Irregularly Appearing Imaginary Guest Stars 
Marie-Louise -- My beautiful muse  
Iggy -- My imaginary Sticky
Dana -- My imaginary Gentlereader

"I don't like nostalgia unless it's mine." -Lou Reed


Dear (eventual) Grandstickies & Great-Grandstickies (& Gentlereaders),

S.I.N #2 ended with yours truly about to start eighth grade, my eighth and last year of Catholic grade school. I had previously attended two other Catholic grade schools in Pittsburgh (with an h), one large, one small. I barely remember the large one, Epiphany. I only went there for first and second grade.

A beautiful church is still there, the school is not.

Yes, Virginia, It was once possible to avoid formal education till the first grade. I was fortunate enough to have avoided daycare, pre-school & kindergarten. I was about to explain why I think this was a blessing but it occurs to me that in the Age of the Victim that what I think is a blessing might be worth some dough eventually if the country keeps lurching to the left, so, nevermind.

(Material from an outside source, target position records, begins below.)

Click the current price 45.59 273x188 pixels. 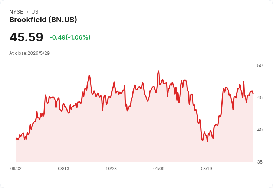point(26,37)
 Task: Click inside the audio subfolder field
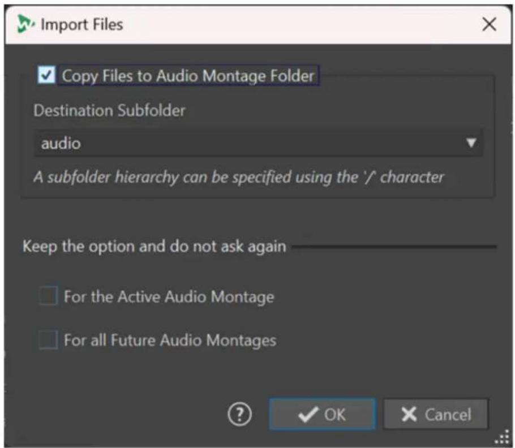click(259, 143)
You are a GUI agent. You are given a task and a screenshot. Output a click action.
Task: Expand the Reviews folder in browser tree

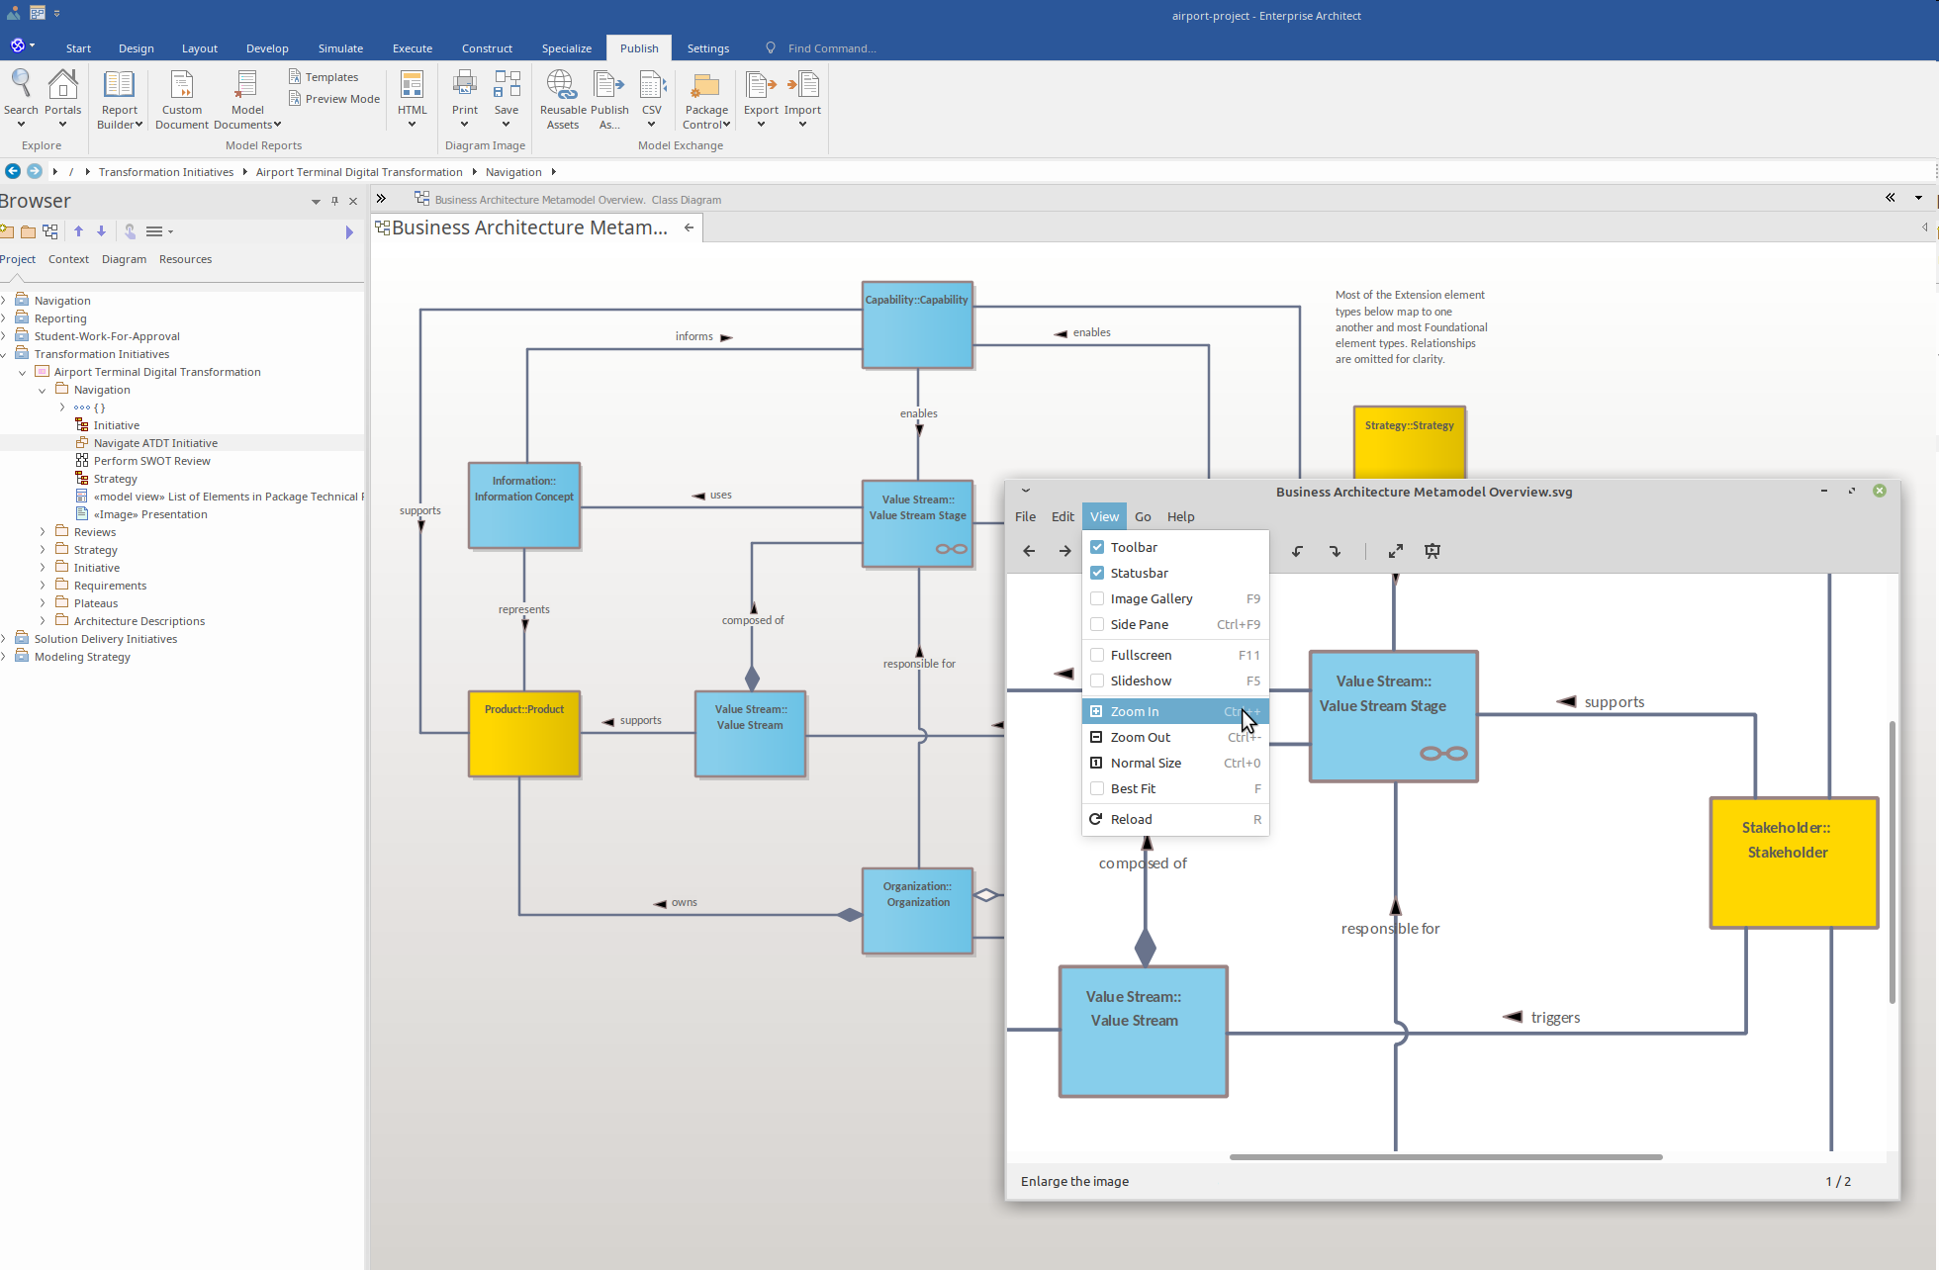pos(43,532)
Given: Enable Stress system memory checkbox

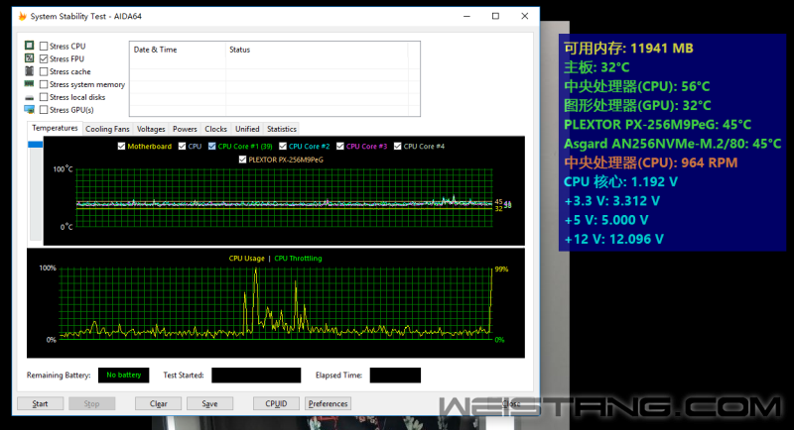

The small one was St. John the Evangelist, on the Sah-side of Pittsburgh (with an h). Tiny, blue-collar, everyone knew everyone. The priests, the nuns, and the janitor all lived on the grounds. I played basketball in the church hall and dodge ball in the playground that was across the street.

The playground's still there, the school is not.


Anyways, it was the first day of eighth grade. For the previous seven years, everyone I went to school with walked there. St. Ursula's was (emphasis on was) a fairly large school and kids were bussed there from all over Pittsburgh's (with an h) Northern burbs. I still walked. In fact, I lived two doors and one large grass-covered field (that served as the school playground) away.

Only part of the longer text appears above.